Presenting with Agustin Ibanez at Berlin Science Week.
At this year’s Berlin Science Week, neuroscientist Agustín Ibáñez and Founder of africanDRONE Johnny Miller shared a stage to explore an unexpected connection: what aerial photographs of divided cities and brain scans of aging people might have in common. Their talk, “Unequal Scenes: Communicating Aerial Photography and Neuroscience,” asked how art and science speak to each other, validate each other, and how they can reveal the invisible social, environmental, and biological forces that shape our lives.
Ibáñez is the founding director of the Latin American Brain Health Institute (BrainLat) at Universidad Adolfo Ibáñez in Chile and a principal investigator with the Global Brain Health Institute (GBHI) at Trinity College Dublin. Through these institutions, he has built an extensive, transnational network of researchers linking neuroscience with public health, epidemiology, and social science. His research on exposomes, the cumulative environmental exposures that influence brain health, maps how factors like pollution, stress, and inequality can leave biological fingerprints in the mind. His work moves beyond the traditional biomedical model of disease to incorporate how inequality, violence, and chronic stress influence neural development and degeneration.
Miller’s aerial photography from Unequal Scenes parallels Agustín’s approach to understanding neuroscience by visualizing inequality’s imprint on the world’s largest cities. From above, he documents how spatial divides formed by policy, history, and stress mirror the hidden neurological scars of unequal exposomes, revealing how place and power shape both bodies and brains. Over eight years, and through fellowships such as the Atlantic Fellowship for Social and Economic Equity at the London School of Economics, Code for Africa, and the BMW Responsible Leaders Program, Miller has worked to reveal that inequality is not a natural or inevitable outcome. It is designed, reinforced, and sustained by environmental, political, and economic forces. His drone photographs can be seen not just as art but as data, the collection of which forms a visual database of exposure, showing how architecture, planning, and resource distribution orchestrate unequal exposomes that advantage some while constraining others.
At GBHI and through collaborations across the world, Ibáñez has built a framework showing that the brain is not just a biological organ but a social sensor, constantly adapting to the environments and injustices it inhabits. His studies on accelerated brain aging reveal that people living under persistent social stress due to poverty, marginalization, or environmental toxicity often show patterns of neural atrophy or metabolic dysfunction equivalent to individuals years older. These studies demonstrate that even those living in relative affluence within unequal countries such as Chile, South Africa, or Brazil have brains that appear older than those in more equal nations.

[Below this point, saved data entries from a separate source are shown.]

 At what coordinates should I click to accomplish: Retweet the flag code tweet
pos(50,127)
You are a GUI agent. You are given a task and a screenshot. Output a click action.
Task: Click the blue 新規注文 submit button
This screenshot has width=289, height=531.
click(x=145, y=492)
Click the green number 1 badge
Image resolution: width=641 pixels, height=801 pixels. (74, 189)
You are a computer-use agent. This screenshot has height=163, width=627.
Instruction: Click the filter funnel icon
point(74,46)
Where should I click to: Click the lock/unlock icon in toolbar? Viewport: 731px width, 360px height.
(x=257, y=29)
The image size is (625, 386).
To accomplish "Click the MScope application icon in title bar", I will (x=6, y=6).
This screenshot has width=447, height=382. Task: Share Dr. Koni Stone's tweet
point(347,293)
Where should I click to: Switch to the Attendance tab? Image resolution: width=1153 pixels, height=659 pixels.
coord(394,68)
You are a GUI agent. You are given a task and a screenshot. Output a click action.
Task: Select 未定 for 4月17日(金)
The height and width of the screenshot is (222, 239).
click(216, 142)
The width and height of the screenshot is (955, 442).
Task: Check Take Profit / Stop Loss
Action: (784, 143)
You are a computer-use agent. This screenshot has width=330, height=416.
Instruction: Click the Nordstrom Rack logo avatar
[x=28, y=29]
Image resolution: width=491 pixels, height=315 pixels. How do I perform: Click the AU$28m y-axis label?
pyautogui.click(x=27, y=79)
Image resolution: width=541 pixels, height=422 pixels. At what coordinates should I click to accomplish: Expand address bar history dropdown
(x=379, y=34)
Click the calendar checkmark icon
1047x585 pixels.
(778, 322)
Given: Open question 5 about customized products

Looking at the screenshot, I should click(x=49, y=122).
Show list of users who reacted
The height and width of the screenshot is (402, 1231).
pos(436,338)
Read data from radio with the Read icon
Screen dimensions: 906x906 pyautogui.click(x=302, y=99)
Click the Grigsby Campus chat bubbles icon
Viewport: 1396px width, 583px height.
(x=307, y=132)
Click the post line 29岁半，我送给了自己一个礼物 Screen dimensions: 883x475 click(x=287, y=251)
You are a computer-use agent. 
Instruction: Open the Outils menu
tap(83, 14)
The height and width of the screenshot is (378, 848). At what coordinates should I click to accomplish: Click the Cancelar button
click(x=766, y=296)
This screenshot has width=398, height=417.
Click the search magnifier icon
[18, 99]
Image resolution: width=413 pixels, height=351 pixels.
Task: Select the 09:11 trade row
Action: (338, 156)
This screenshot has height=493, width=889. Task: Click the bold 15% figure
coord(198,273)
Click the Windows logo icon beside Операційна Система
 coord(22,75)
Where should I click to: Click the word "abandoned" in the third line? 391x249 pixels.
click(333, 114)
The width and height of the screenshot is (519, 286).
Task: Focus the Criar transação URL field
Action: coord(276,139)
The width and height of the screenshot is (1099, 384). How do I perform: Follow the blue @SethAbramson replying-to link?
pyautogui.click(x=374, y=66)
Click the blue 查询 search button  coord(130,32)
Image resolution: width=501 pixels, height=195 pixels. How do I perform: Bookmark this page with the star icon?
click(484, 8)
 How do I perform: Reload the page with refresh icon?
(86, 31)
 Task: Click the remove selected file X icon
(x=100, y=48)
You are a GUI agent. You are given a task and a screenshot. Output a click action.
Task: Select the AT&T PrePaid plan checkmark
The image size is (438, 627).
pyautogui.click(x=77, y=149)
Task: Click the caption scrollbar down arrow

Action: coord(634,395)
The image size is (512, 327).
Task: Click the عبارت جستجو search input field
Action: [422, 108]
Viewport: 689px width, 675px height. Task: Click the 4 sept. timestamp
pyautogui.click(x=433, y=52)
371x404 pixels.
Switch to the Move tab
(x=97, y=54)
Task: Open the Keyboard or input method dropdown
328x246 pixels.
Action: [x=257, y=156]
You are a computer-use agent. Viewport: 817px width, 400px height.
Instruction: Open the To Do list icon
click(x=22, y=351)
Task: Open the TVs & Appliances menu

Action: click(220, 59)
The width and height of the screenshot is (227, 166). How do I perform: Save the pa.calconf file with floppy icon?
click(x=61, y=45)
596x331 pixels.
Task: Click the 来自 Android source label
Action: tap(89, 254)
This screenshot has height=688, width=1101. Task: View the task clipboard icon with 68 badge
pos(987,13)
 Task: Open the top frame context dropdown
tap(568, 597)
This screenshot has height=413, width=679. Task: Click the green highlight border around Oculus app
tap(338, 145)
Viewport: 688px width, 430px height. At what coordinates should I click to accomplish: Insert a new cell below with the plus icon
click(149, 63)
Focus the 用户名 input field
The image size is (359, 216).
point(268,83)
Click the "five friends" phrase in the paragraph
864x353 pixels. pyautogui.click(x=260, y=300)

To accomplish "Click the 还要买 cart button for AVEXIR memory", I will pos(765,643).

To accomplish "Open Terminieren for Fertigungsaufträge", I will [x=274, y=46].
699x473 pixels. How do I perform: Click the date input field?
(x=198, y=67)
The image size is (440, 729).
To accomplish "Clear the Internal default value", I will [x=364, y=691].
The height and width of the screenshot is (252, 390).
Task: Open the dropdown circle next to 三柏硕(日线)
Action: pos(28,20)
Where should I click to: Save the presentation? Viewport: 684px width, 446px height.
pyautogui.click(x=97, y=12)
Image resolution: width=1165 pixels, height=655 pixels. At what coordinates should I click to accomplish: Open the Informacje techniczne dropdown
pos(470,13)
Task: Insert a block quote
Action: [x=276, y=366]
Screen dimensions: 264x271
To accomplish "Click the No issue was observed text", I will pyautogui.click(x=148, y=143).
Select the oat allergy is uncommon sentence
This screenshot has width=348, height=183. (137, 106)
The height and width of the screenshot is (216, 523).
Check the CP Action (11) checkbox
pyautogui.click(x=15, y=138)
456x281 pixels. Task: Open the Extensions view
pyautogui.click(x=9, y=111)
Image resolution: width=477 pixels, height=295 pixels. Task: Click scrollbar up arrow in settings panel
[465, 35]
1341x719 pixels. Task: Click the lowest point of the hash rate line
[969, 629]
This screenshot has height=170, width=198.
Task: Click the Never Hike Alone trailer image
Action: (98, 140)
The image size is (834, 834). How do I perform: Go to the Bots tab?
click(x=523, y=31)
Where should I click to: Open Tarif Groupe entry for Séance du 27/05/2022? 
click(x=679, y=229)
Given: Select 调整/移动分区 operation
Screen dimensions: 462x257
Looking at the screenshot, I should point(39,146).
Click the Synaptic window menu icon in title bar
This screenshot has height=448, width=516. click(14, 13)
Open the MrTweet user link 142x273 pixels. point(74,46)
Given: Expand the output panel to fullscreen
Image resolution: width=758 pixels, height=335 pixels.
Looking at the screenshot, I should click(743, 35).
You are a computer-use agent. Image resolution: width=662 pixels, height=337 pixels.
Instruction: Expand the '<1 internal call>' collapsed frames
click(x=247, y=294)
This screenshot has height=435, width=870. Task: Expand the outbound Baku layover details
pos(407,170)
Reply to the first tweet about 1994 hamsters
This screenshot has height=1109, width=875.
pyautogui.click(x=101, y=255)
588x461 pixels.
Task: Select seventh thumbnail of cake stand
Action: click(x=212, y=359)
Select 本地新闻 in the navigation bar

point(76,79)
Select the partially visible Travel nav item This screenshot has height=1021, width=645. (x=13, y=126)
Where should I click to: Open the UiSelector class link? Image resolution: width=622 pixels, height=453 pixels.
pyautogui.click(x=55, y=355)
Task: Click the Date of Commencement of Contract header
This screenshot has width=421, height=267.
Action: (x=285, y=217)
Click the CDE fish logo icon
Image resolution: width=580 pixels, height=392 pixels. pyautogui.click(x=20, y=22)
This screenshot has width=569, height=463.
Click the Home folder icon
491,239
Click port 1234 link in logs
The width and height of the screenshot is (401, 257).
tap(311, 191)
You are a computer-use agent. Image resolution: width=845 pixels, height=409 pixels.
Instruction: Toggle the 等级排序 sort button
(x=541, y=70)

There is no way to fully insulate oneself from the effects of inequality; our social fabric, political systems, health outcomes, and ability to thrive are all deeply interconnected.
We can also see these patterns from above. Just as we can detect accelerated brain aging in scans, we can observe the visible morphology of inequality through aerial photography, which becomes a kind of macro-neurology, mapping the external anatomy of inequality as clearly as neuroscience maps its internal effects. From altitude, patterns of segregation, pollution, and infrastructure scarcity become legible, providing spatial evidence that complements neural data. By visually documenting where and how inequality is built into the landscape, photography helps translate complex exposome research into intuitive, emotional knowledge.
Moving forward, the shared task is to connect these layers, translating visual and scientific insight into public discourse, policy, and personal reflection. By bridging art and neuroscience, we can move from recognition to response, using images and data to catalyze empathy, inform urban design, and inspire behavioral change at both individual and societal levels. Through talks like this one, and with the support of platforms such as Berlin Science Week and Creative Brain Week, hopefully more partnerships between artists, researchers, policymakers, and communicators will take root and flourish.